DENMARK - From 1 July 2014 it will be illegal to shoot stray dogs in Denmark. At the same time, a much-criticised rule - which has resulted in unnecessary destruction of dogs - will be amended, meaning owners could face fines if their pets display 'nuisance' behaviour.

This week the Danish Parliament, the Folketing, enacted a new dog law. Among other things, this means that it will be illegal to shoot stray dogs from 1 July.

However, the dog-owner risks a fine of up to DKK 2,000 (about 270 Euros) if his or her dog repeatedly noses around on other people’s property.

"There can be no doubt that dog-owners have a responsibility for their dogs and must ensure that the dogs do not stray and make people feel afraid," says the Danish Food Minister, Dan Jørgensen.

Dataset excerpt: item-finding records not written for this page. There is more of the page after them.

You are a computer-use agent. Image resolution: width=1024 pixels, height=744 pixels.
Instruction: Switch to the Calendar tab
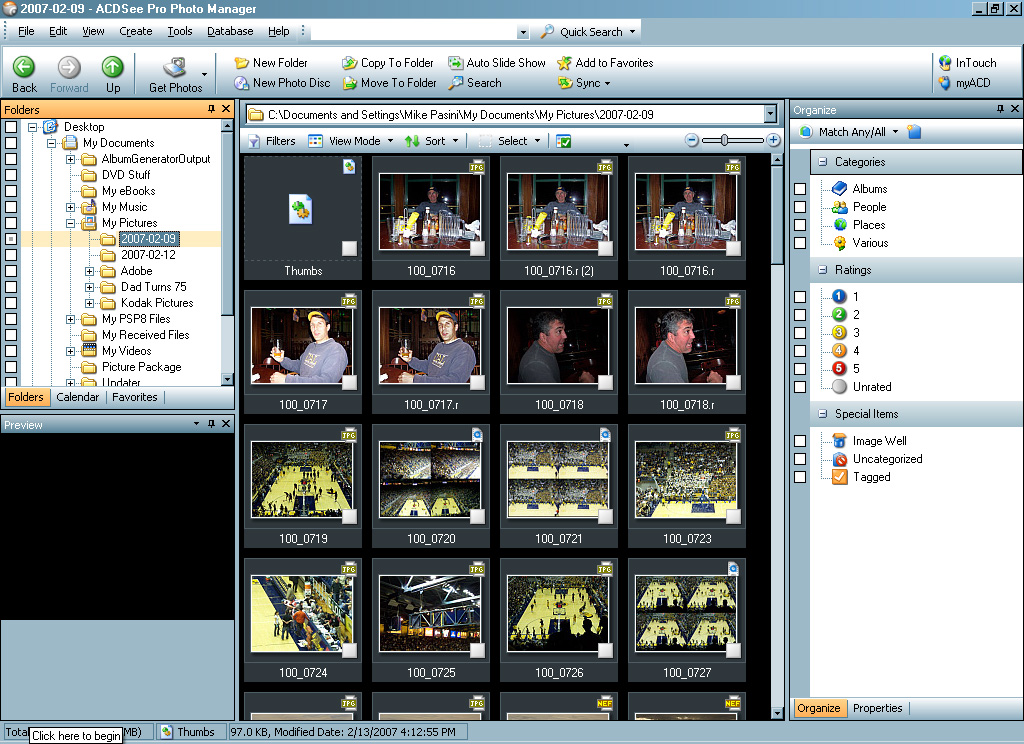77,397
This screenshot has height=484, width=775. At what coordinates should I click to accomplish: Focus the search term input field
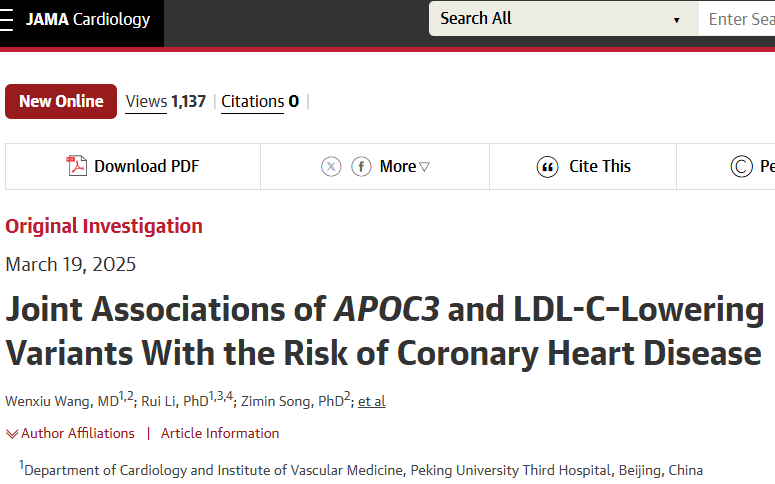tap(737, 19)
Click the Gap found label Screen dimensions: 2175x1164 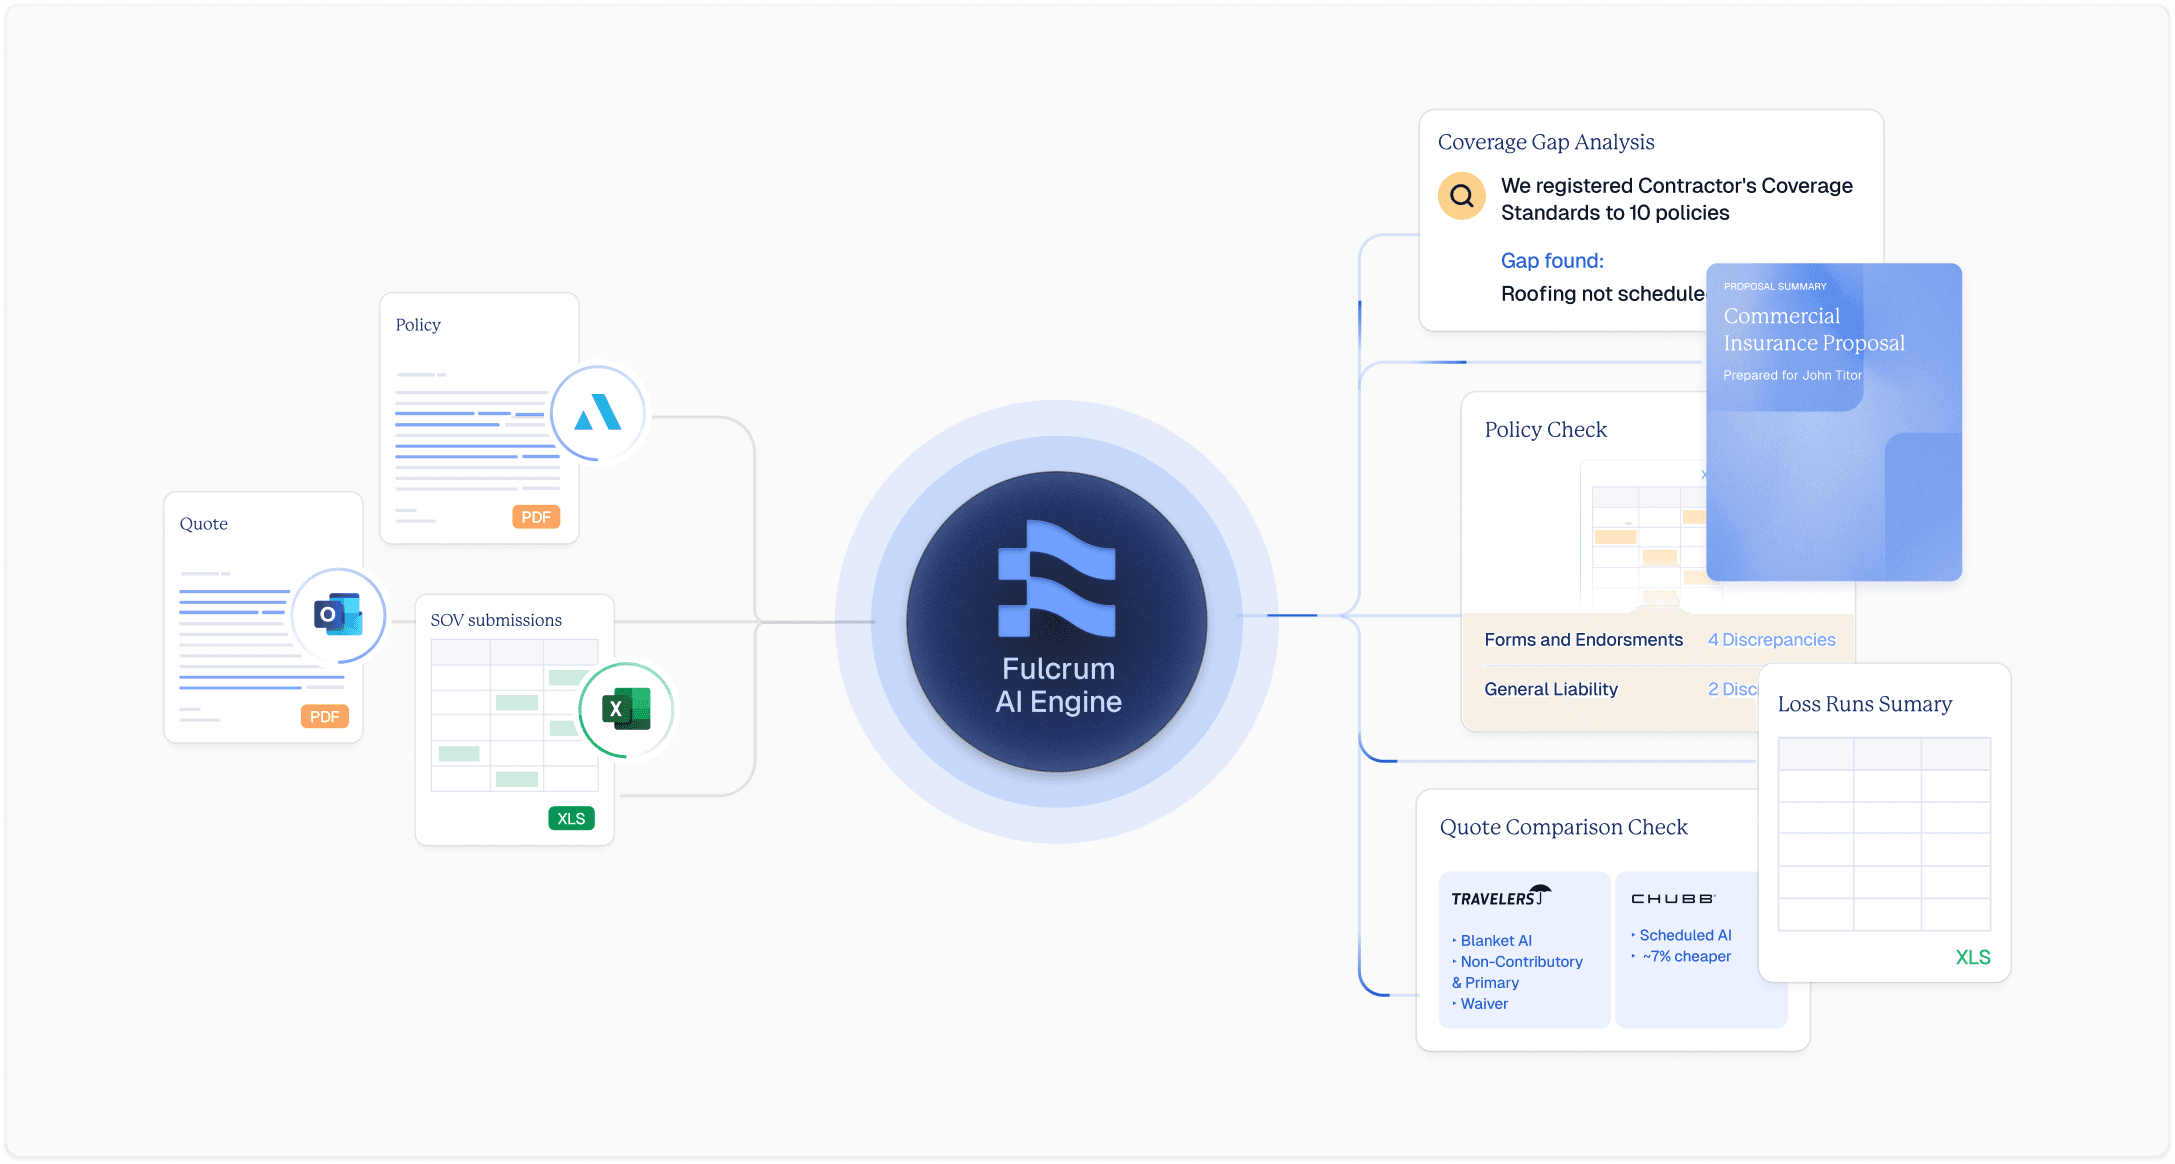[1552, 261]
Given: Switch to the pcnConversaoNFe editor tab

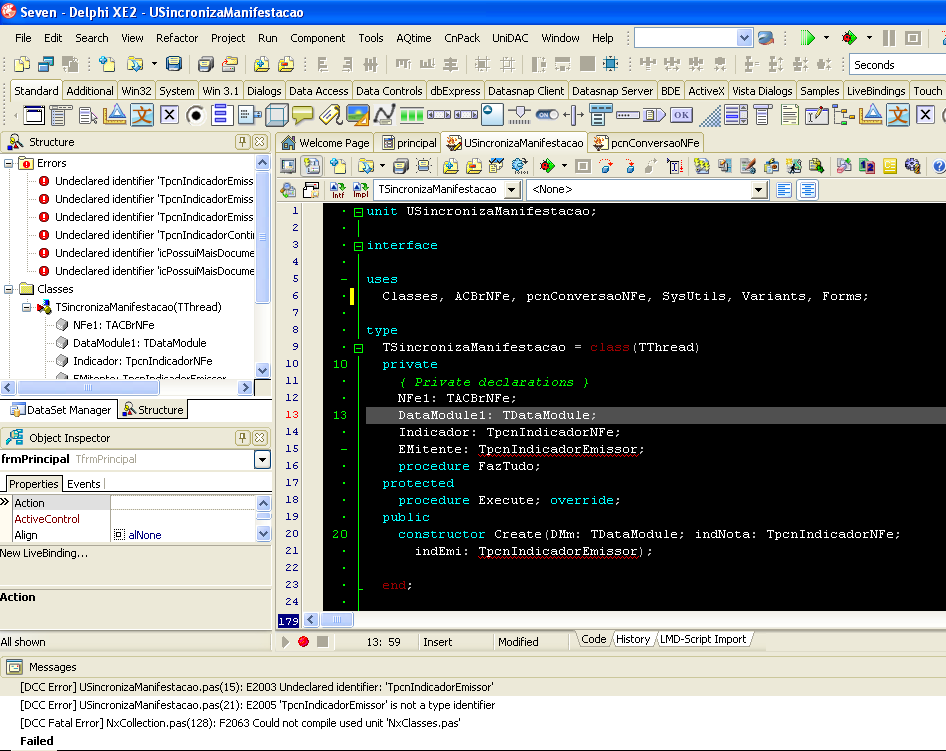Looking at the screenshot, I should click(647, 143).
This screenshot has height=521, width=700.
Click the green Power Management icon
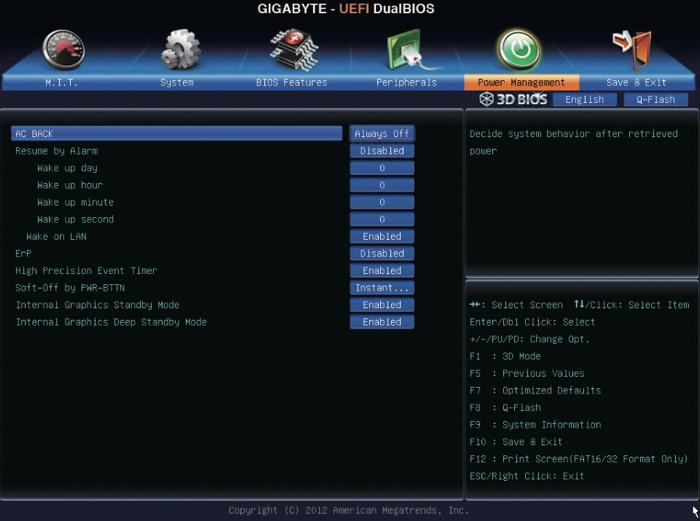pyautogui.click(x=519, y=48)
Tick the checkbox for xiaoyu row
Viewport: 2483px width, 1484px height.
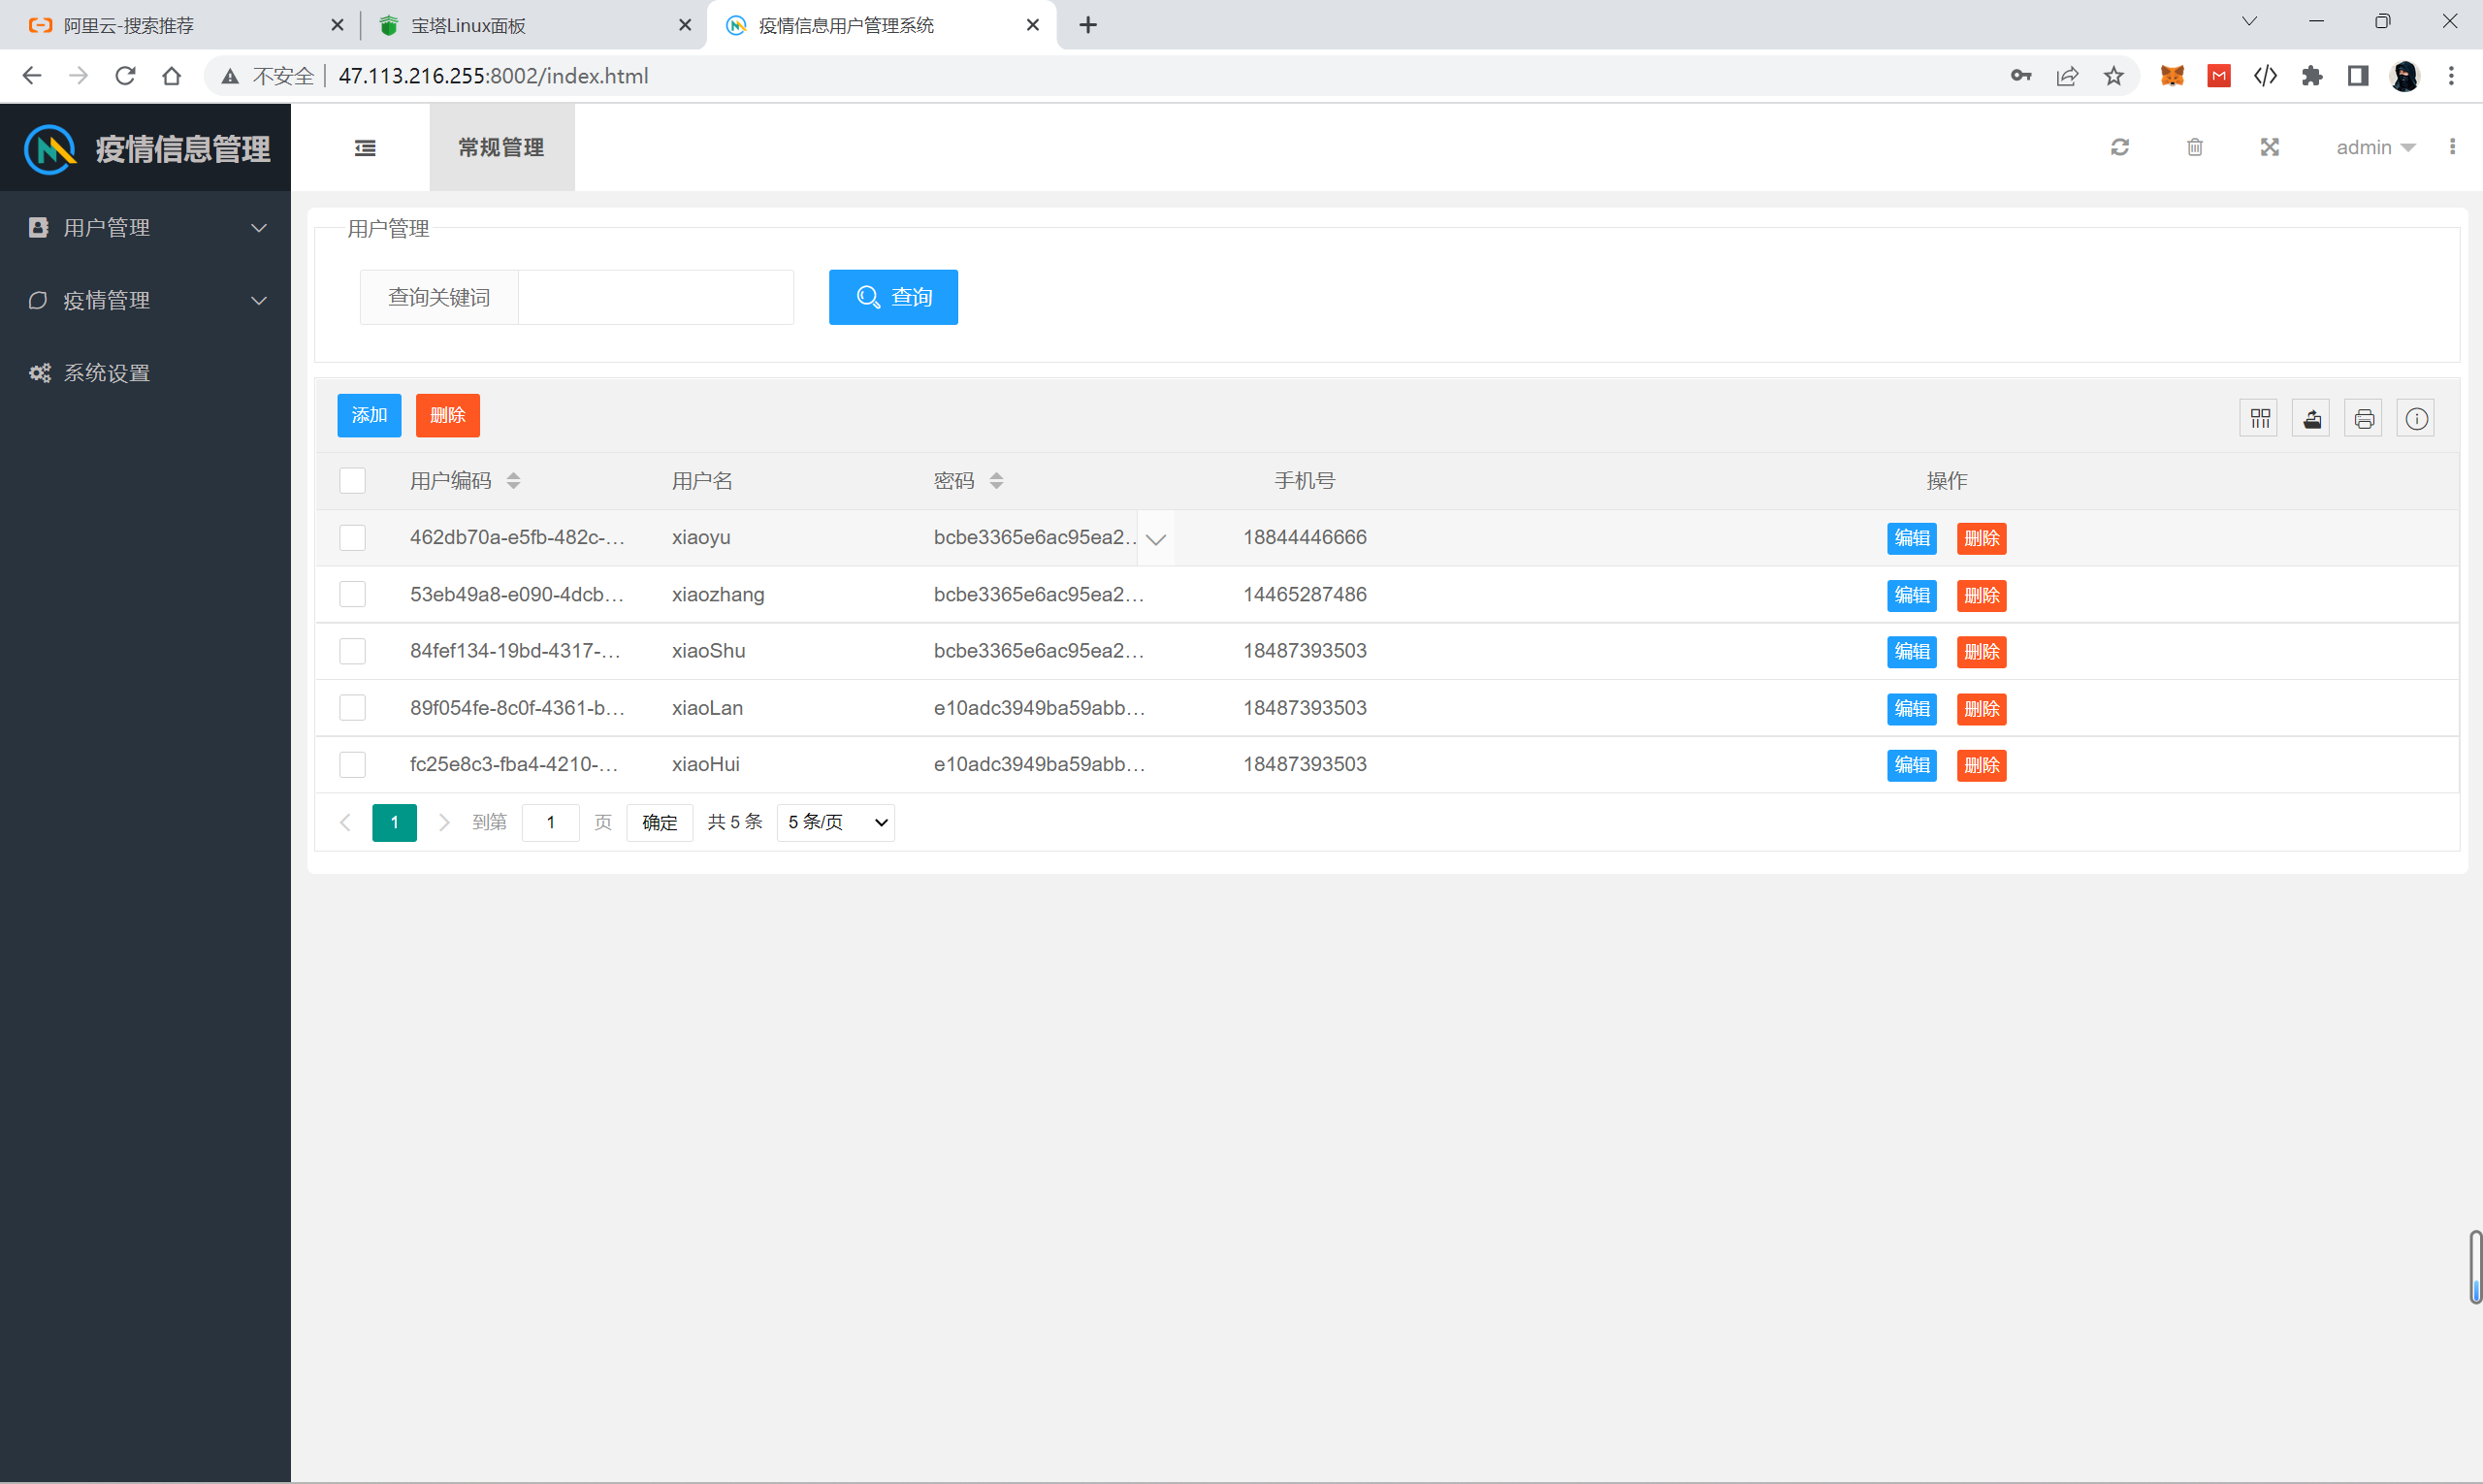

"But at the same time, having private people playing sheriff on their own land and shooting dogs that are running around is completely unacceptable."

The new dog law also implies changes to the paragraphs about savaging. Up to now it has been the job of the police to decide whether a dog had savaged a person or another animal and had to be killed for that reason. In future, dog-owners will have the right to an assessment by a dog behaviour expert.

"Dogs should obviously not bite humans or other animals, and it must be possible to impose sanctions if this happens," says Dan Jørgensen. "But situations where a dog is killed because it bit another dog while they were playing must never arise again."

The new law gives greater peace of mind to both Danish dog-owners and foreign tourists who take their dogs with them while holidaying in Denmark.

"All in all I have tried to listen to the many dog-owners who have been worried that their pet may one day be shot or put down in other ways because it has strayed from them or has a quarrel with another dog," says Dan Jørgensen.

All current cases are suspended so they can be handled according to the new rules that come into force on 1 July. This also applies to terminated cases where the dog has not yet been put down.

The current ban on 13 specified dog breeds is maintained without changes.